Heleno Godoy, com o projeto deste dicionário, aponta para várias direções. Para a noção comum, lexicográfica, de um dicionário: um inventário de palavras-verbetes de uma língua, com informações etimológicas, significados, definições, exemplos, em ordem alfabética (pois, aleatória), classe gramatical, sintaxe, antônimos, sinônimos etc. que o livro de Godoy cumpre com maestria: 168 verbetes aleatórios, desierarquizados, mesclando concreto e abstrato, grotesco e delicadeza, descrição e reflexão, objetos comuns e tecnológicos etc. enumerados dentro de verbetes, tal se estivessem desenvolvendo glosas de motes. De outro lado, contudo, porque um dicionário é também um discurso ativo, que seleciona e omite significantes, prioriza significados, reflete quem o edita etc., ou seja, aponta para a sociedade e para a história do seu tempo, o livro de Godoy também cumpre os valores sociais de civilidade, éticos e políticos corretos de seu tempo social e histórico, em poemas inclusive de circunstâncias, como “balada”, por exemplo.
Daí outro ponto importante: dicionário não é um dicionário, é Literatura e, portanto, nomeia o que não existe: é linguagem “figurada”; depois, é uma paródia (positiva ou conciliatória, no caso), i.e., aparenta ser um dicionário, mas não é – sendo assim, duplica o sentido do próprio dicionário, apontando-lhe um sentido outro: de que a pretensão de representação da coisa em si é absurda - o dicionário é um mero significante, e transgride a própria norma e a função utilitária do dicionário, transformando-o numa heterotopia; ainda, provoca a reflexão sobre a função significante da própria literatura, transformando-a, ela, sim, em pivô de sentidos.
Porque um dicionário é o exemplo máximo da função metalinguística da linguagem, da linguagem sobre si mesma. Em certo sentido, sua pretensão final é ser o livro total de uma língua, espécie de “Aleph” borgiano de todos os sentidos.

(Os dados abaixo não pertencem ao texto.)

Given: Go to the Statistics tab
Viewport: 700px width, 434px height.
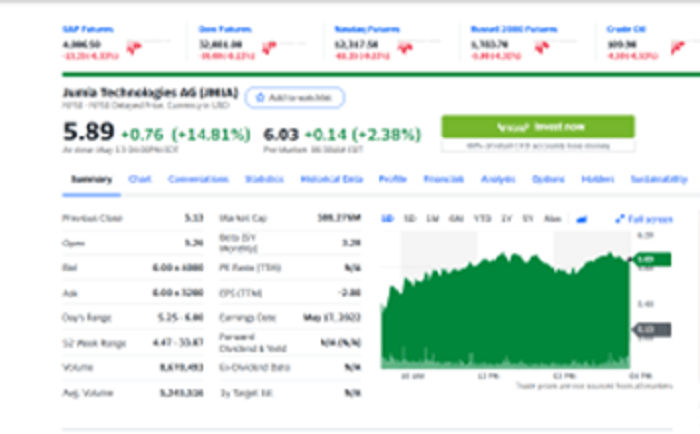Looking at the screenshot, I should (x=264, y=179).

Por constituir uma linguagem aos fragmentos-verbetes, monta um discurso infinito porque sempre expansível, e finito porque sempre datado. E, no caso deste dicionário, por ser literatura, isto é, a que se duplica já por natureza, também se fragmenta em verbetes/poemas ao infinito, multiplicando sentidos e refletindo sobre a própria literatura que, ao tornar-se mero significante, passa a receber os significados que lhe forem atribuídos conforme os tempos históricos, as sociedades e os leitores, tornando-se finita e infinita ao mesmo tempo que já é duplicação/metáfora da própria linguagem: uma metáfora que se volta sobre si mesma ou, no caso, uma paródia que se volta sobre si mesma.